Tsotsi cuts to the quick in inquiry into Eskom
PARLIAMENT this week came to grips with the extent of the Gupta family’s involvement in state-owned entities (SOEs) such as Eskom, with former board chairman Zola Tsotsi placing President Jacob Zuma and former SAA board chairperson, Dudu Myeni, at the centre of the shenanigans.
In his testimony, Tsotsi pulled no punches, explaining in detail how Myeni invited him to the presidential house in Durban in March 2015 and how Zuma ordered him to suspend former executives who included ex-chief executive, Tshediso Matona, finance director Tsholofelo Molefe, group executive for group capital, Dan Marokane, and suspended group executive for commercial, Matshela Koko.

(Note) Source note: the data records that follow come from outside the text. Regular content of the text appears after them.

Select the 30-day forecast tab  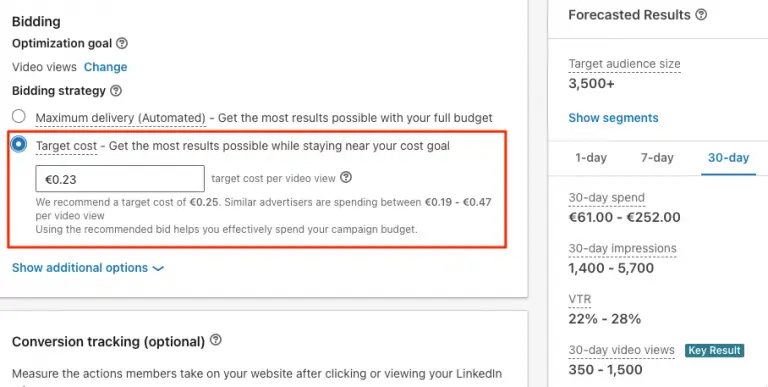[728, 158]
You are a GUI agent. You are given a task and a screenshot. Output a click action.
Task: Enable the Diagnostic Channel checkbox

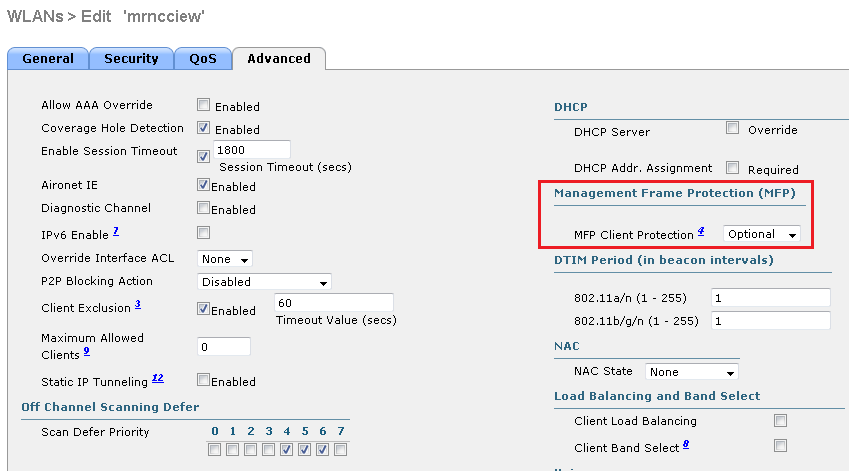pos(204,208)
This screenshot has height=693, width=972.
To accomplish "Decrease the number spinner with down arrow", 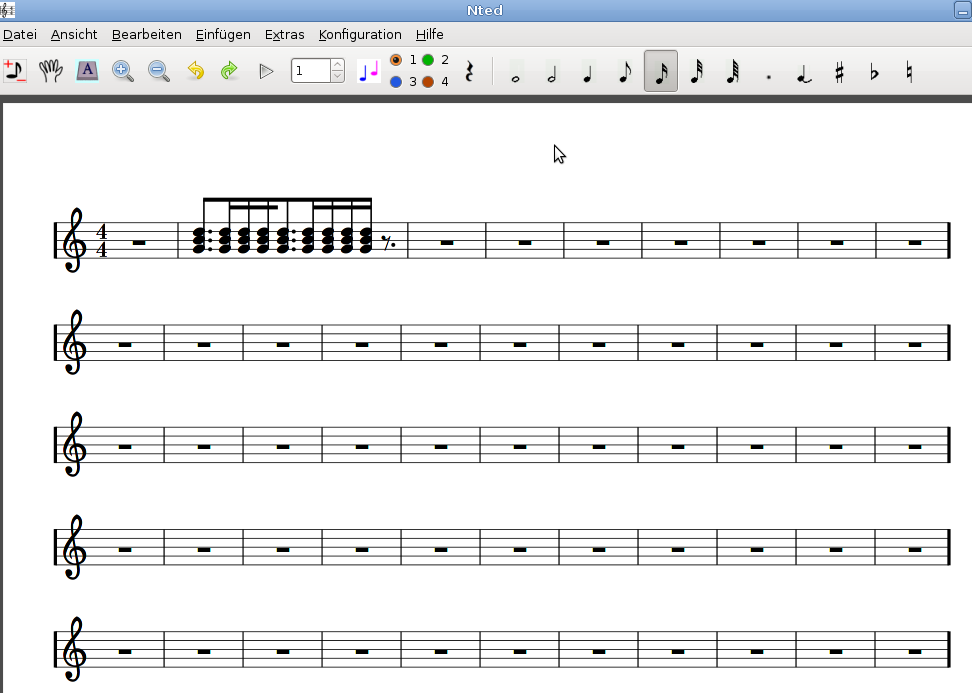I will [337, 77].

According to Tsotsi, Tony Gupta played a central role in attempts to get lucrative Eskom contracts for the politically-connected family.
Tsotsi said Tony Gupta went to the extent of threatening to get him fired from the board if he did not oblige.
He accused Tsotsi of working with “baba’s enemies,”
Until Tsotsi’s bombshell this week, Zuma’s role had never been mentioned since the inquiry began.
Tsotsi’s evidence was corroborated further by the lawyer, Nick Linnell, who was present at the Durban meeting. Tsotsi said Myeni introduced Linnell to him as he had done some work for SAA, and he could lead the inquiry on the suspension of the executives.
Other former board members, including Venete Klein and Viroshni Naidoo, expressed shock when they discovered that Eskom had made a prepayment of R600 million to Tegeta to buy Optimum.
Klein said the money should have gone to business rescue practitioner Piers Marsden and not Tegeta.
They were also not aware of the R1.6 billion guarantee to Tegeta until it was disclosed
by suspended chief financial officer Anoj Singh, charging that the executives did not have the authority to approve that kind of amount, and there was a threshold that required the board’s decision.
But the exchanges between former Finance Minister, Pravin Gordhan and Public Enterprises Minister Lynne Brown put a spotlight on the intense conflict over state capture.
Members of the committee and evidence leader Advocate Ntuthuzelo Vanara grilled Brown for almost eight hours trying to get to the heart of state capture. Brown denied any links to the Guptas, or doing business with them. She also denied claims by Tsotsi that Salim Essa and Tony Gupta were at her house in Pretoria.
“There is a clear association between Minister Brown and the Gupta family,” Tsotsi said, adding that Essa gave him a list on board allocations.
Brown also denied claims that she had a hand in the suspension of the executives. She described Tsotsi as a liar. But Tsotsi stuck to his guns, arguing that she knew about the suspensions. Brown also took issue with the fact that Tsotsi did not bother to tell her about meeting Zuma in March.
Former Eskom board chairperson Zola Tsotsi appears before the Public Enterprises portfolio committee probing state capture.